* _PROBLEM DETAILS_
Find the line with "This screenshot has" in the entries below, then reproduce it and every line after it down to and including the line with "Viewport: 588px width, 472px height.", exactly.

* _INFORMATION SHOWN_
▼▼▼
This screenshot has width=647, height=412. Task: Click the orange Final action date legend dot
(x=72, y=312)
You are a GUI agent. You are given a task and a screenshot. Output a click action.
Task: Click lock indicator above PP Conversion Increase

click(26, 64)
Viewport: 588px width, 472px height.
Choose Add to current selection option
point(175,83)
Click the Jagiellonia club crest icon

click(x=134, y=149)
▲▲▲
▼▼▼
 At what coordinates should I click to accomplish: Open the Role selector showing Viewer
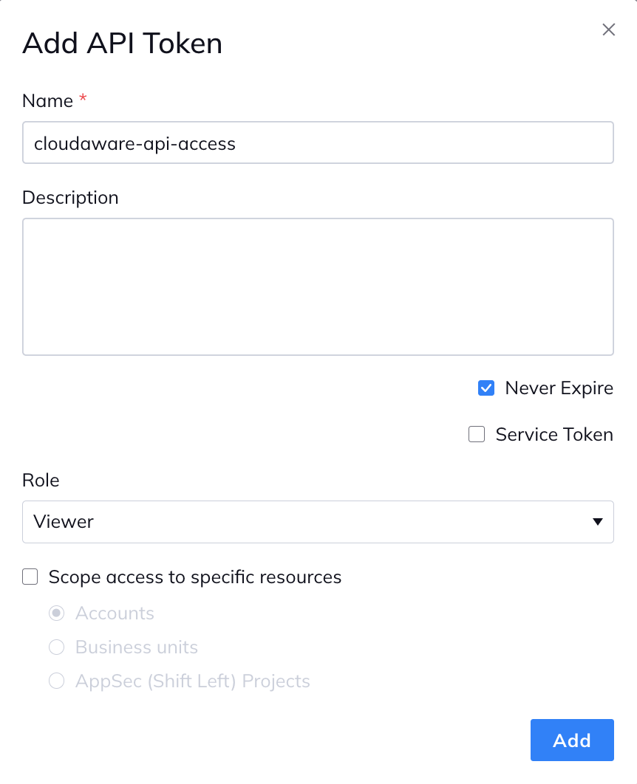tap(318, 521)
▲▲▲
* _ANSWER FOR THIS EXERCISE_
This screenshot has width=647, height=412. Task: Click the orange Final action date legend dot
(x=72, y=312)
You are a GUI agent. You are given a task and a screenshot. Output a click action.
Task: Click lock indicator above PP Conversion Increase

click(26, 64)
Viewport: 588px width, 472px height.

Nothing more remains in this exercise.